Following a rather premature countdown, with only 1 member of the team actually in the raft as the starter gave the signal, we were underway. The speed and power of the water certainly came as a shock, although our guide assured as that this was merely the ‘warm-up’ section.  Other hazards included the many overhanging branches, demonstrating the need for the safety helmets we had been given.

 We successfully navigated 2 sections of rapids before approaching a series of warning signs. Whatever was coming up was looking pretty serious!  Our guide seemed relaxed, informing us that all we had to navigate was a ‘weir’ or drop of about 10 or 12 feet.  On his command, we had to adopt a safety position sitting down in the raft and holding our paddles upright. Our descent down the fall was captured on camera; most of us open-mouthed as we dropped.  A ‘tidal wave’ of water was there to greet us at the bottom but we somehow emerged unscathed.

The route continued on to Briancon through varying degrees of rapids.
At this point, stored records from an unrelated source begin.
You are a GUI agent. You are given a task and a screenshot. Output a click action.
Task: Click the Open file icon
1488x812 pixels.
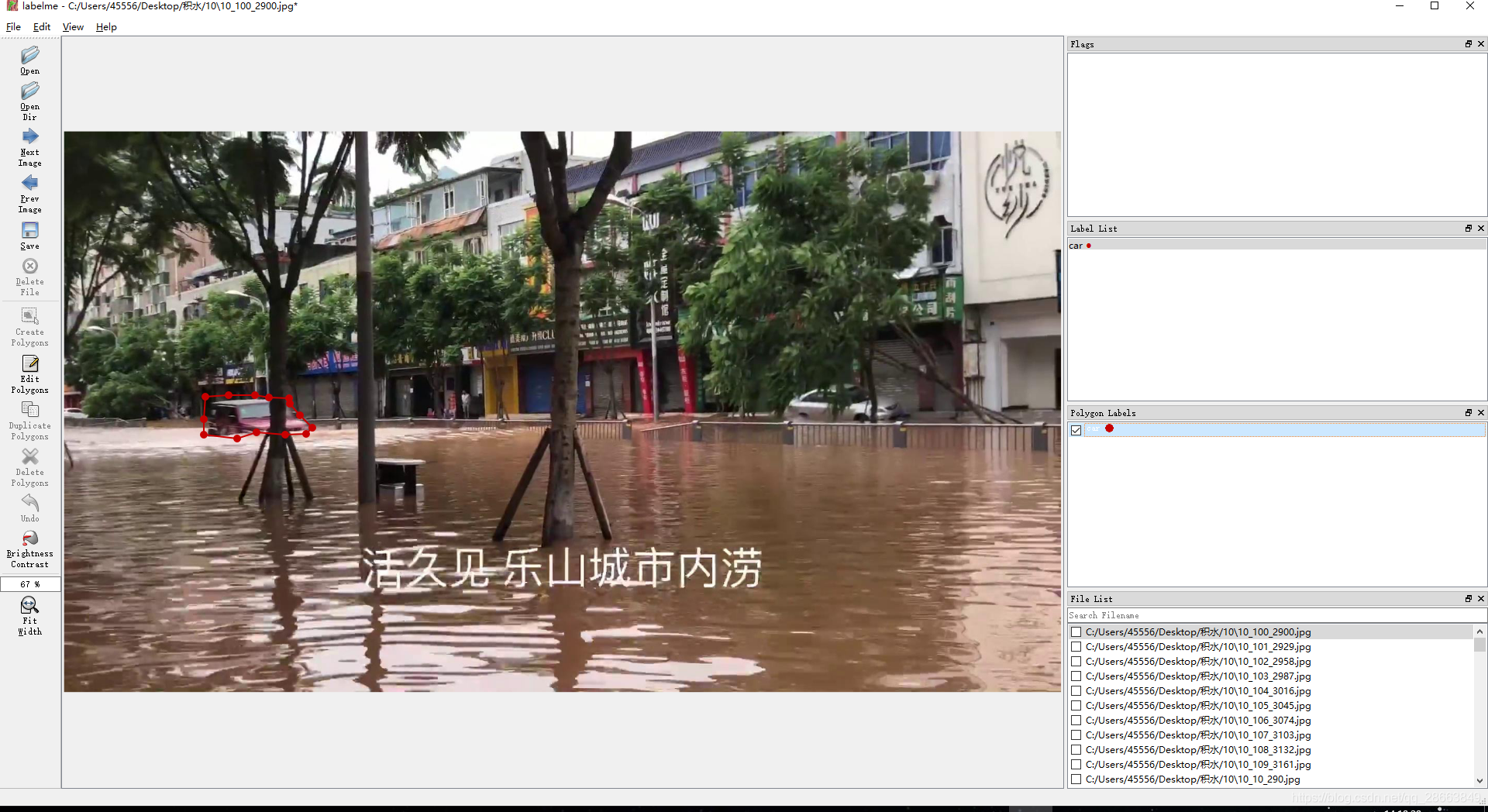pyautogui.click(x=29, y=56)
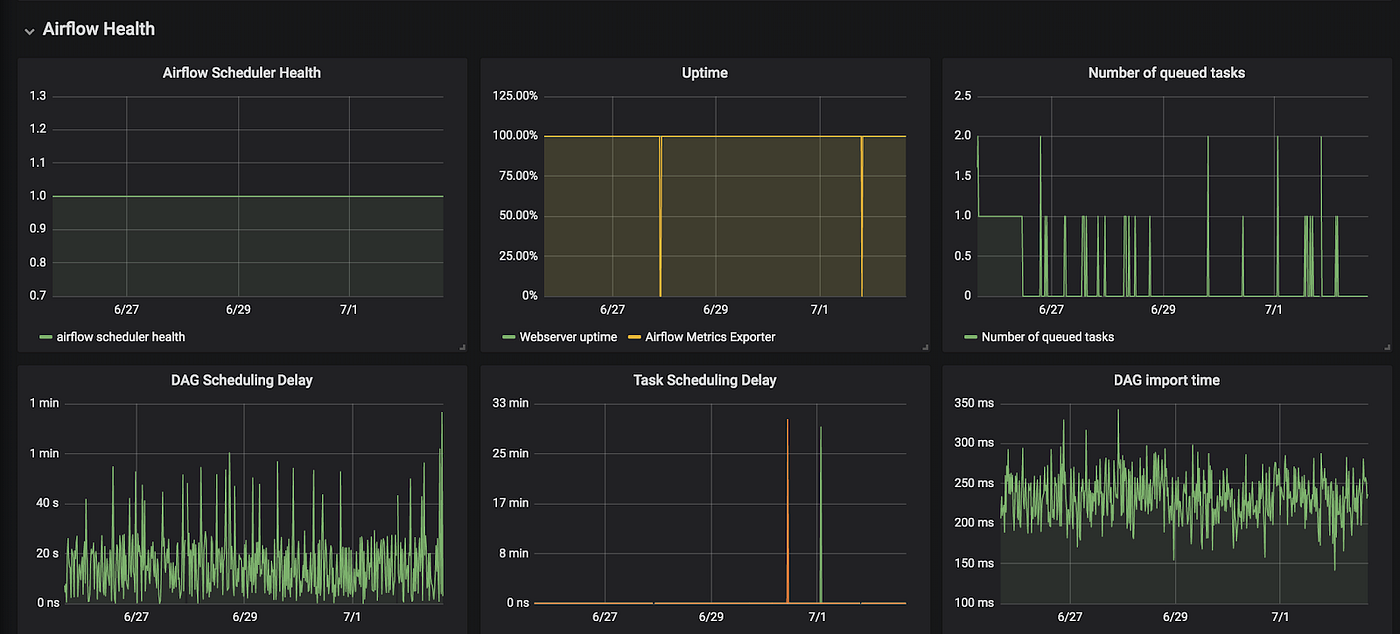Open the DAG Scheduling Delay panel title menu
Screen dimensions: 1400x634
[242, 380]
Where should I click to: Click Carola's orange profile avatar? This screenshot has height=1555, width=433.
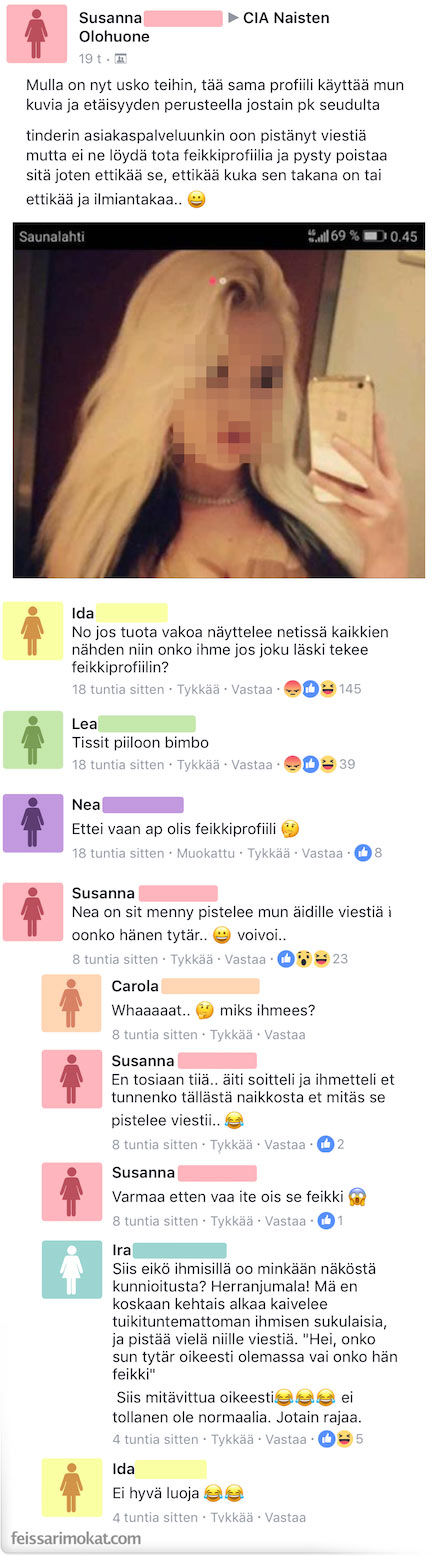coord(71,1003)
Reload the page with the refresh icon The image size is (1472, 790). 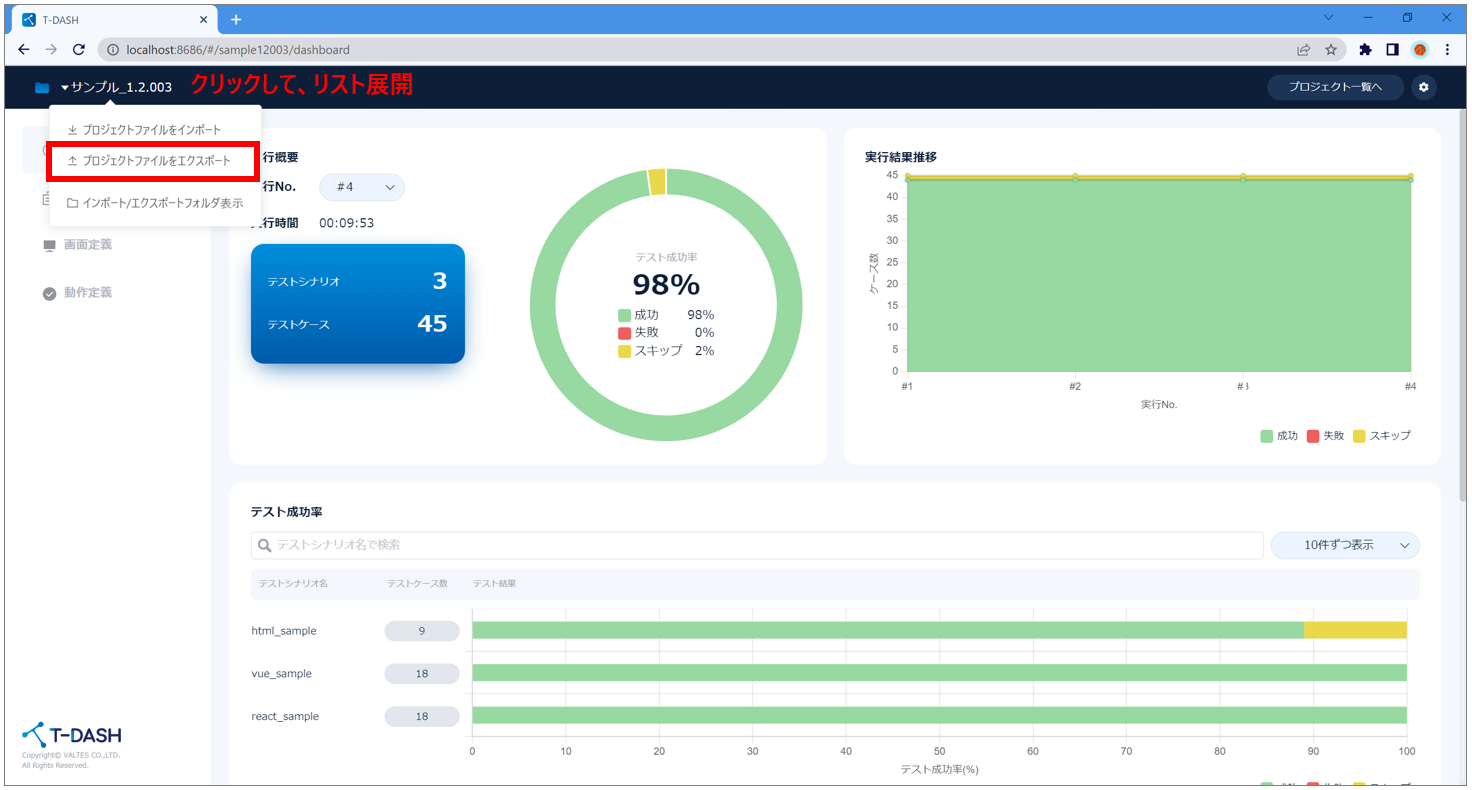pyautogui.click(x=79, y=49)
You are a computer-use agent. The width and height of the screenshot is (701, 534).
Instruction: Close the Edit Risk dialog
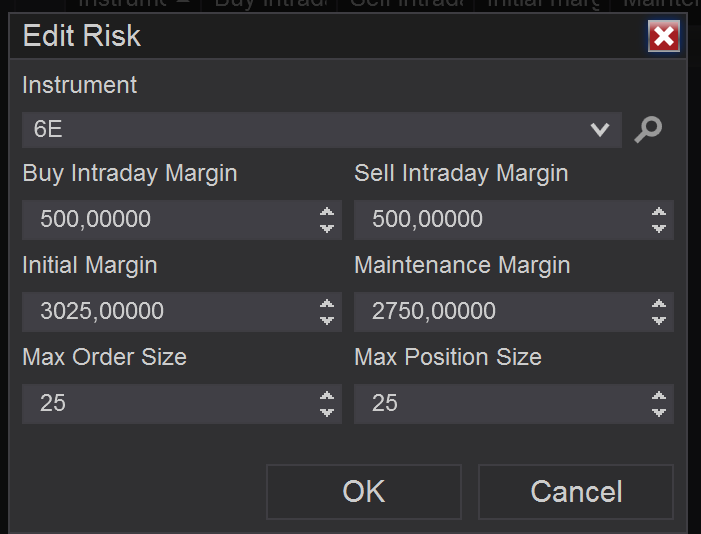point(664,37)
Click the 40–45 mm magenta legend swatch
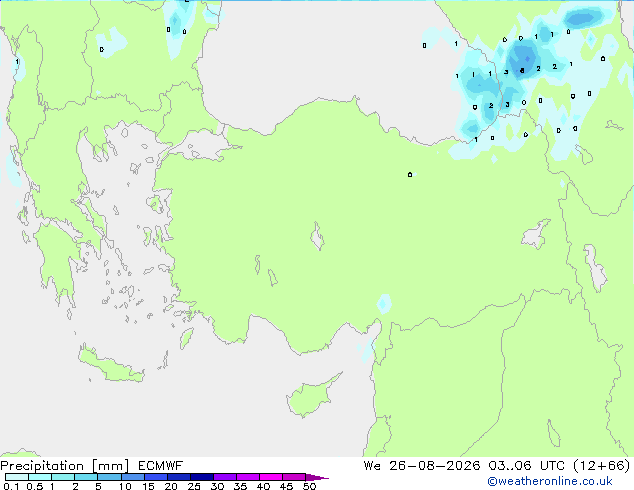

Despite, getting stuck on the rocks twice and almost losing Polly Wakefield over the side, we navigated successfully to finish a creditable 22nd out of 35 rafts.  This was only 3 minutes behind the winners, an encouraging result given our hold-up at the start and our inexperience.

At the prize-giving, the event commentator expressed that, due to the participation of a ‘British’ team, they could call the event authentically European.  Overall, Thomas Randall summed up the mood of the day saying that he felt “extremely wet but extremely happy”.